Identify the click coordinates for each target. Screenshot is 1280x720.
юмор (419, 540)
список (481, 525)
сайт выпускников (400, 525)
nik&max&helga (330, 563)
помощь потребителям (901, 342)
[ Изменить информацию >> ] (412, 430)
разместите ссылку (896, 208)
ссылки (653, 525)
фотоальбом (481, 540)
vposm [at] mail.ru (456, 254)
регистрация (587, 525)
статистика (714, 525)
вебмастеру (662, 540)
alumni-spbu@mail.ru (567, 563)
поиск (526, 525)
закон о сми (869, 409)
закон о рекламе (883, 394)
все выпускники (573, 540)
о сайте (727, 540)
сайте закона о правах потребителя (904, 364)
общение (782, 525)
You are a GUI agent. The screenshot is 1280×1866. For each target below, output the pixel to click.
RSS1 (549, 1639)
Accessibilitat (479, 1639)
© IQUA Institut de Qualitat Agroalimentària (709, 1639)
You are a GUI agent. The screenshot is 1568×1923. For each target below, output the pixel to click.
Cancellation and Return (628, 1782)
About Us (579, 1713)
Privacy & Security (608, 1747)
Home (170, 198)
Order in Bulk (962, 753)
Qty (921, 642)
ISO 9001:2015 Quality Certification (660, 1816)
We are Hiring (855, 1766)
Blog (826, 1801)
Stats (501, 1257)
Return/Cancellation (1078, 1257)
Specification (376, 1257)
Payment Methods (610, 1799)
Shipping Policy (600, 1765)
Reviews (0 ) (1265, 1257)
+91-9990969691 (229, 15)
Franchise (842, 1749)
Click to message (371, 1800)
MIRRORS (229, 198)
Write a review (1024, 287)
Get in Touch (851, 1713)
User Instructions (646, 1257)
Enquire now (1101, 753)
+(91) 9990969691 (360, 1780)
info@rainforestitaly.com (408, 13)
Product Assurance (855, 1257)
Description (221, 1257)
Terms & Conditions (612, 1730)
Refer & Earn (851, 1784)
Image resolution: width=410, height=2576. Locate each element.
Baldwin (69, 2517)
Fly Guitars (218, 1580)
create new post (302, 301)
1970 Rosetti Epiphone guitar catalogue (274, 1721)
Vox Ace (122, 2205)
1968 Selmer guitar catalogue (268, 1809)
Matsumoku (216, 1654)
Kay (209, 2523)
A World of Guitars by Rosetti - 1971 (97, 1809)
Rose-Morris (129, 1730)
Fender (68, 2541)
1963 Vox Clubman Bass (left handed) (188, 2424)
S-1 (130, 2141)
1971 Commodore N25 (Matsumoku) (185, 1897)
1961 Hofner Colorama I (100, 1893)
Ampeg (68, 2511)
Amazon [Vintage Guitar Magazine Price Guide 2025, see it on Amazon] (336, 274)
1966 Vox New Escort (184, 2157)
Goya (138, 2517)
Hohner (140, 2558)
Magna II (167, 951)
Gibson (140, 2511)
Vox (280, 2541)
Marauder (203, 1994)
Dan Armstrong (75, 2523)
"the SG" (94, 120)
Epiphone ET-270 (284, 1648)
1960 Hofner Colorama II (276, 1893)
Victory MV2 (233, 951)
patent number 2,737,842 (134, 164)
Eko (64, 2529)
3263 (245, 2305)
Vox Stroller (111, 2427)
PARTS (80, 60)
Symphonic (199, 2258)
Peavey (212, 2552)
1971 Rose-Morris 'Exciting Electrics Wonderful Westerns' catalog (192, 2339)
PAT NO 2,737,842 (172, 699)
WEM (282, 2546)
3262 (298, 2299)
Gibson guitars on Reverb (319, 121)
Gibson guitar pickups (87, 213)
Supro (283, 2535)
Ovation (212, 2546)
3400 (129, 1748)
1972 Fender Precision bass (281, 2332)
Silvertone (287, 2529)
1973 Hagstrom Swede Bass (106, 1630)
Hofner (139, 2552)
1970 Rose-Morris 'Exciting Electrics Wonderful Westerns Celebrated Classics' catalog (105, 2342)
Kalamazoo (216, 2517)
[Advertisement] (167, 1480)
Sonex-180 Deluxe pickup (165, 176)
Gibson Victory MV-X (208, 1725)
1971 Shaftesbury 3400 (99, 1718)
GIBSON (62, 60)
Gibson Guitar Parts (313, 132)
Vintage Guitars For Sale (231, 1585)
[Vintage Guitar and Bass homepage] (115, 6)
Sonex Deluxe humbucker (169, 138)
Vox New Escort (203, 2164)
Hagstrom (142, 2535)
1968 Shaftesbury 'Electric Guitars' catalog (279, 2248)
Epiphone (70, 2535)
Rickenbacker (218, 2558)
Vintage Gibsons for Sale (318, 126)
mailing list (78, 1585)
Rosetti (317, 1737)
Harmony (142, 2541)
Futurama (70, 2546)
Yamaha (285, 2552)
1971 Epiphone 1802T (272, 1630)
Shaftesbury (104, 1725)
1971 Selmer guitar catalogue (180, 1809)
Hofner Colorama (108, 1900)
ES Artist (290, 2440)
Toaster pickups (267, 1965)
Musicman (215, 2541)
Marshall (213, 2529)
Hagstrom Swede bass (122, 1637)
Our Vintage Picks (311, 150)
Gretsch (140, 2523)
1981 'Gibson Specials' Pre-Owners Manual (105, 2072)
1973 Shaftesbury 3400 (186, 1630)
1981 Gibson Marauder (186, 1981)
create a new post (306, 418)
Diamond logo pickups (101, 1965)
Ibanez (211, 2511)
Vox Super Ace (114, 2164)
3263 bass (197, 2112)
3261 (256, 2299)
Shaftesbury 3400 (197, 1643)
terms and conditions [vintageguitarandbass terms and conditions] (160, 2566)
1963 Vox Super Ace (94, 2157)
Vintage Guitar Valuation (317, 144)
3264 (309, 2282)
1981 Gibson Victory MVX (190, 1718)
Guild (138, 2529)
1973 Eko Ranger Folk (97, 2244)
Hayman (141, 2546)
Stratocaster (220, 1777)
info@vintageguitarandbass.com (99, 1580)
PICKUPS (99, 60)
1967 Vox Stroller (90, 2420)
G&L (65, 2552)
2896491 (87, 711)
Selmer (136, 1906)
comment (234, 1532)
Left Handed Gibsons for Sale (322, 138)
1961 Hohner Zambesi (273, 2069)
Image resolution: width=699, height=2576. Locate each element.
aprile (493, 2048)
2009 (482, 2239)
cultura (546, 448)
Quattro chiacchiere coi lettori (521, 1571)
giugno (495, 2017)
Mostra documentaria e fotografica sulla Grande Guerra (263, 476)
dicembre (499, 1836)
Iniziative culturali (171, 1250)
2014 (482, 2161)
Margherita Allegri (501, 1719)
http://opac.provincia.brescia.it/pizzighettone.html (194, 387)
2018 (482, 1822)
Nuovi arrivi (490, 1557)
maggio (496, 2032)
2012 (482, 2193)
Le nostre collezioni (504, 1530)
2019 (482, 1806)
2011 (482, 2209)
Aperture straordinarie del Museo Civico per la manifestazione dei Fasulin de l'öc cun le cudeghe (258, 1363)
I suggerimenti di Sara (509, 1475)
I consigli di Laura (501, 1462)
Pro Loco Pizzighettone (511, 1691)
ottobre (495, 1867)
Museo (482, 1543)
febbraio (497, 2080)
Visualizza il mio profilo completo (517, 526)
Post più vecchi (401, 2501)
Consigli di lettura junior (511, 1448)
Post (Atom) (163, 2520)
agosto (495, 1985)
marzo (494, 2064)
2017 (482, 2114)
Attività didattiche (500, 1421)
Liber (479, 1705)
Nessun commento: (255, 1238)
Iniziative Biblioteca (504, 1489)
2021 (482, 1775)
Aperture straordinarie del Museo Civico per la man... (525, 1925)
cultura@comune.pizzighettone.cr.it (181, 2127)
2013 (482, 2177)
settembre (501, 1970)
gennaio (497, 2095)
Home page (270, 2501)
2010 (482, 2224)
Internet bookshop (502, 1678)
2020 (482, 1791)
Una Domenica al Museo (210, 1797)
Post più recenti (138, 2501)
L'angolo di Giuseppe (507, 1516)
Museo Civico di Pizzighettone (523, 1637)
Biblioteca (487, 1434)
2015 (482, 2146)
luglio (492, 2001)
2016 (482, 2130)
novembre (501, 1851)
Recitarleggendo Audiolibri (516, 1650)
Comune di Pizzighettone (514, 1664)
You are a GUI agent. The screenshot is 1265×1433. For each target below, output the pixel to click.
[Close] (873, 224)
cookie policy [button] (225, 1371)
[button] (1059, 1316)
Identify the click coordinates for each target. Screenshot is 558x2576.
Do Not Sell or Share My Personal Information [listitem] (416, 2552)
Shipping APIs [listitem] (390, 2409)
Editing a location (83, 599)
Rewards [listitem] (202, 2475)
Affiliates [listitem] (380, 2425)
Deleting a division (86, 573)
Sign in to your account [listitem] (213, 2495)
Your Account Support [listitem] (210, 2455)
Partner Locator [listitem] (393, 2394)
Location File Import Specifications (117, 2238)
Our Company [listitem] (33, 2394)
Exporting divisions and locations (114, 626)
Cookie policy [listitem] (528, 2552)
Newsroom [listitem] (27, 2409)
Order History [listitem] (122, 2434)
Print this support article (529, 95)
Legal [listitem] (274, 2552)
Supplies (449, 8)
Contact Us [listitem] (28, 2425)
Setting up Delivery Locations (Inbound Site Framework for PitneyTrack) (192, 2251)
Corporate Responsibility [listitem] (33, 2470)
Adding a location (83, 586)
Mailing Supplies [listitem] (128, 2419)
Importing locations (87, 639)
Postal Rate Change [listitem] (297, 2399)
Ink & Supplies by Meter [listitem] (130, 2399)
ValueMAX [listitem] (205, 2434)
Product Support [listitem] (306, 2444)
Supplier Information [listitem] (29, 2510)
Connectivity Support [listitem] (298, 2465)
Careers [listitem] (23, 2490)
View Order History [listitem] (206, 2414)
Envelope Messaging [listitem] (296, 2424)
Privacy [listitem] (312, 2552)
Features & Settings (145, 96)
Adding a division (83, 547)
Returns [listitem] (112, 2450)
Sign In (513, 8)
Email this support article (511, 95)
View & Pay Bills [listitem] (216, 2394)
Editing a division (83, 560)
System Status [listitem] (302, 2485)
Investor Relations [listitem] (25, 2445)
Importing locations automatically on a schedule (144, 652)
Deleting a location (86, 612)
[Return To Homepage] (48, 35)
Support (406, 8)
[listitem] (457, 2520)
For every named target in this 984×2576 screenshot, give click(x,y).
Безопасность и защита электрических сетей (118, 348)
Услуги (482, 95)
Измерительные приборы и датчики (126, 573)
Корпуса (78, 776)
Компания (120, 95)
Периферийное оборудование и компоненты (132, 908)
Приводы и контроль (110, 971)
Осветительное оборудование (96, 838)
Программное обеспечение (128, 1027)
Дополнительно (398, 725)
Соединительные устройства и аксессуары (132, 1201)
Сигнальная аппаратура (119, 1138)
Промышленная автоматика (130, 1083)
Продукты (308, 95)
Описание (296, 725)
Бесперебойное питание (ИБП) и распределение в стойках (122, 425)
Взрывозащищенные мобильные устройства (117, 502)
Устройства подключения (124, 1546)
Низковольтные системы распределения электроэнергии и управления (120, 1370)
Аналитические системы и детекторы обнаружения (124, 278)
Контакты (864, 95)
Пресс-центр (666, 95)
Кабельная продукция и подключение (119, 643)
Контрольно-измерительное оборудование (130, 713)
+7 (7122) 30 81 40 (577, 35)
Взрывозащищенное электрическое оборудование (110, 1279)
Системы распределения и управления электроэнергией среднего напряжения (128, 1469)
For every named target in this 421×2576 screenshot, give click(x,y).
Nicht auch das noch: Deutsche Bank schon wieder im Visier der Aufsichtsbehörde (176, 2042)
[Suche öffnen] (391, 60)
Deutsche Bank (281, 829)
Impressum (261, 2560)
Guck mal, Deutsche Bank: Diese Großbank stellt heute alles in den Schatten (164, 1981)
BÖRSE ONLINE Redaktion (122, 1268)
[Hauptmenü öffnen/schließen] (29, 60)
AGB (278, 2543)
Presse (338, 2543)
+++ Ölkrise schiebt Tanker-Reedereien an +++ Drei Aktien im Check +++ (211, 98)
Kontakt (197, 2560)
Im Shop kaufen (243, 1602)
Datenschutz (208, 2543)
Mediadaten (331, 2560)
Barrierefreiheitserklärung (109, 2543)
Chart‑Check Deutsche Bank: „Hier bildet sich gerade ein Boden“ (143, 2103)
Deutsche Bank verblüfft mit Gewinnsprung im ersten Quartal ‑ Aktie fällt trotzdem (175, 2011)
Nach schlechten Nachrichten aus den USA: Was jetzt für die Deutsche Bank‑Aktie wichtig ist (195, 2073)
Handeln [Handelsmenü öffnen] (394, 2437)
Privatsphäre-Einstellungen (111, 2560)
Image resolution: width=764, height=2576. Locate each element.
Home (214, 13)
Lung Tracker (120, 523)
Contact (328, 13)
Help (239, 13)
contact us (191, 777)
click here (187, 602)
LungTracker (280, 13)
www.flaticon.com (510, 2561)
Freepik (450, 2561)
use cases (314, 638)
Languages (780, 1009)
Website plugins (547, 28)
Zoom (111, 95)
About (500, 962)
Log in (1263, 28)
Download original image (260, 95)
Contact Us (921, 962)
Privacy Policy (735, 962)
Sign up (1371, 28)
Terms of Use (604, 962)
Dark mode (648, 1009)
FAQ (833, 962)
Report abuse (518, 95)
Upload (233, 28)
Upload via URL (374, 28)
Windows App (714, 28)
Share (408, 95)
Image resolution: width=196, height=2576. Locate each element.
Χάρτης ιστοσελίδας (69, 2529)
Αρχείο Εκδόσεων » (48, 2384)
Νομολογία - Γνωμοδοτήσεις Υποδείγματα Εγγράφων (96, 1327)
=-=-=-=-=
* [REQUIRED WORK] Arrange the records as a two-column CSV with the columns "target" and "coordinates", one row per record, each field quoted and any line breaks replaced with spaces. Begin at the line that contains "2010 (482, 2224)" and stop after the line that contains "Comune di Pizzighettone (514, 1664)", both included.

* [SOLUTION FOR THIS EXERCISE]
target,coordinates
"2010","(482, 2224)"
"Internet bookshop","(502, 1678)"
"2020","(482, 1791)"
"Una Domenica al Museo","(210, 1797)"
"Post più recenti","(138, 2501)"
"L'angolo di Giuseppe","(507, 1516)"
"Museo Civico di Pizzighettone","(523, 1637)"
"Biblioteca","(487, 1434)"
"2015","(482, 2146)"
"luglio","(492, 2001)"
"2016","(482, 2130)"
"novembre","(501, 1851)"
"Recitarleggendo Audiolibri","(516, 1650)"
"Comune di Pizzighettone","(514, 1664)"